Jesus never advocated revolution against this horrible foreign army that had so violently taken over his land. And he resisted all efforts to make him a leader who would liberate the land by means of a war.
But today is different. Humanity has grown. We have figured out, we have learned, some more things about what’s right and wrong in society. Slavery has been made illegal in the whole world (and everyone knows that where it still exists, it’s evil). But look how many people resisted this idea initially! Today, it’s obvious to all.
We have known for many decades that colonization is wrong, despite its having previously been done for centuries.
Impelled by the Gospel, pushed forward by Jesus, driven by the positive forward momentum of his message, raised by the leaven in the dough of humanity—we have learned.
2000 years ago Jesus praised the centurion. Today, in a different motion, we rightly condemn dictatorial governments as we try to care for all human beings and their human rights. Evil governments must go. So too must trickle-down economics, and the massive divides between rich and poor.
Was Jesus wrong to praise the centurion? 2000 years ago, it was the thing to do, correct on various levels, stunningly good even. (That mediated encounter, not quite a conversation, is exceptionally deep.)
But today, however, it is right and proper for people to demand the correction of evil government. And these processes might be neither smooth nor instantaneous. Remember that the United States had trouble getting established, despite having had some of the best situations in global history to attempt to build a radical new democracy. Patience and hope are required. God likes our evolutionary efforts at progress.
Do you see how 2000 years has resulted in a dramatic growth of new forms of the same Love that Jesus so patiently taught his disciples around the campfire?
We are creatures of growth.
We are creatures of healing.
We are creatures of evolution.
St. Paul talked about radical freedom; and yet he himself was a highly disciplined person.
The Holy Spirit is among us in new ways, today. Self-discipline and proper conduct are crucial if we want to enter into a new relationship with the Holy Spirit, which we are invited to.
Morality is more important than ever. We need to purify our conscience, our intuition, if we would have the Holy Spirit dwell in us more deeply, and to greater effect. Our decisions, choices, words, and actions are more important than ever.
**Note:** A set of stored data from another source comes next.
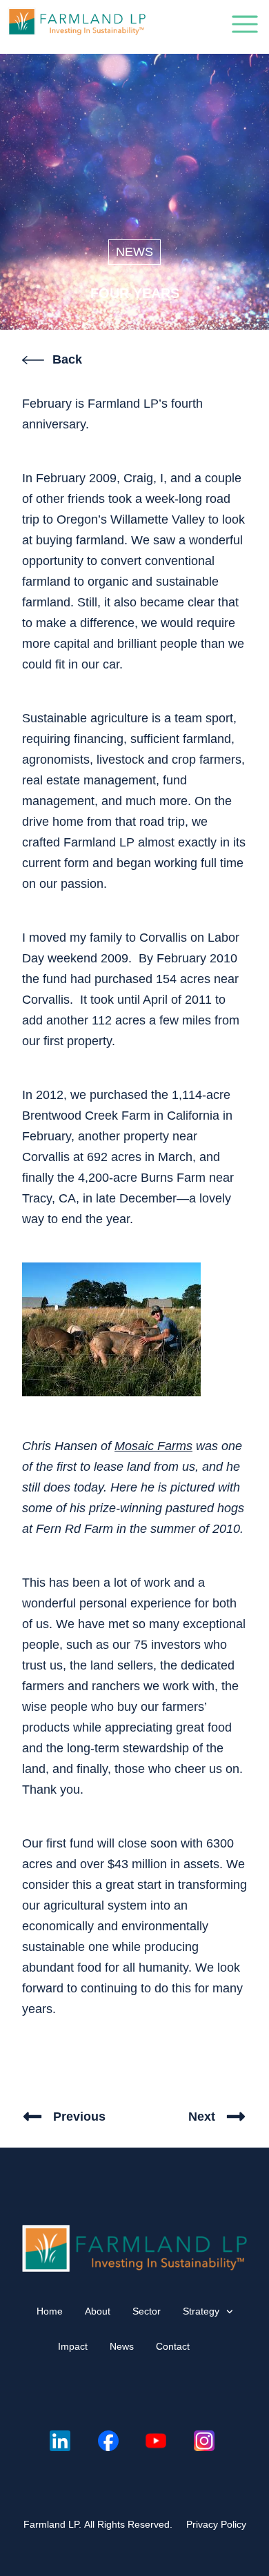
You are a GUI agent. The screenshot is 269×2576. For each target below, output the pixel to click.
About (97, 2311)
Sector (146, 2311)
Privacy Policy (216, 2524)
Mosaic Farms (153, 1446)
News (134, 252)
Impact (73, 2346)
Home (50, 2311)
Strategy (201, 2311)
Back (67, 359)
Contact (173, 2346)
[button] (245, 27)
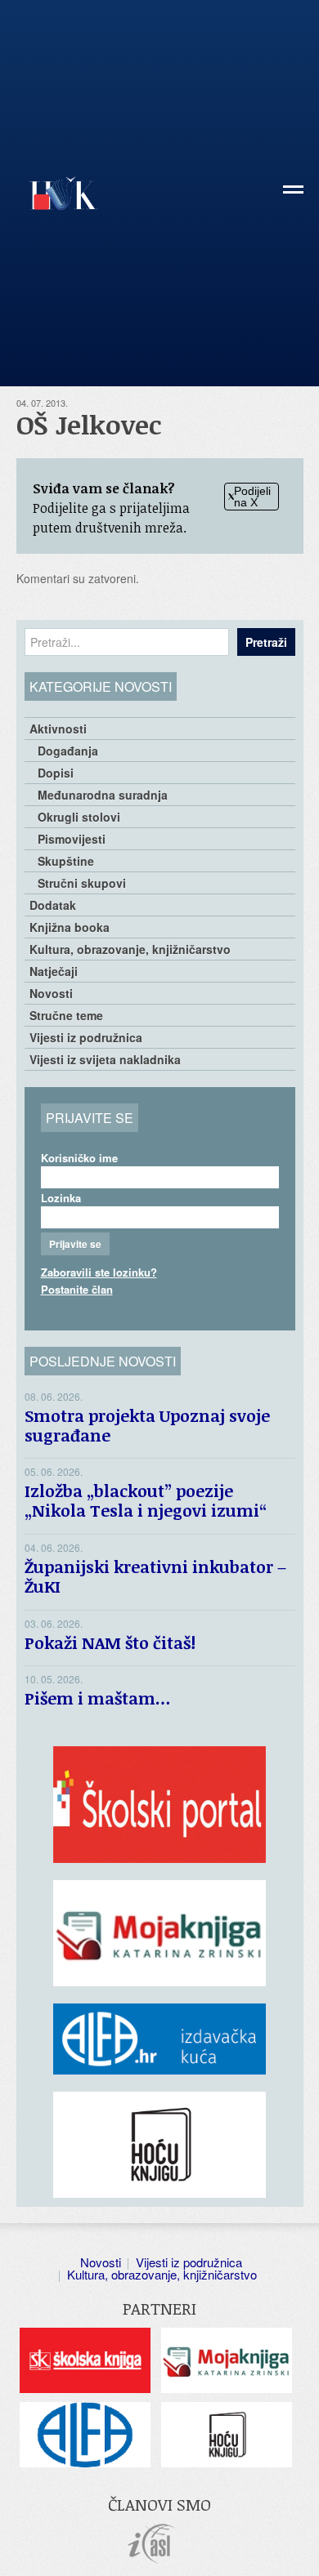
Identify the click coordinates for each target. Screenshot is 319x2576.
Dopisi (56, 772)
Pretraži (266, 642)
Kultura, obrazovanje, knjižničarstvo (130, 949)
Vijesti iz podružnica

These are the means by which we invite the Holy Spirit in, or send the Spirit away.
(By the way, the final Surah of the Qur’an, Surah 114, is all about this.)
Yet the world today is multifaceted and confusing. In this new world, we also have to help people swim to each other. The human connection they find, perhaps one who knows the Spirit already, may become their teacher. Of the Holy Spirit.
It’s a tall order, yet there is nothing to worry about. Jesus, or love, has conquered the world.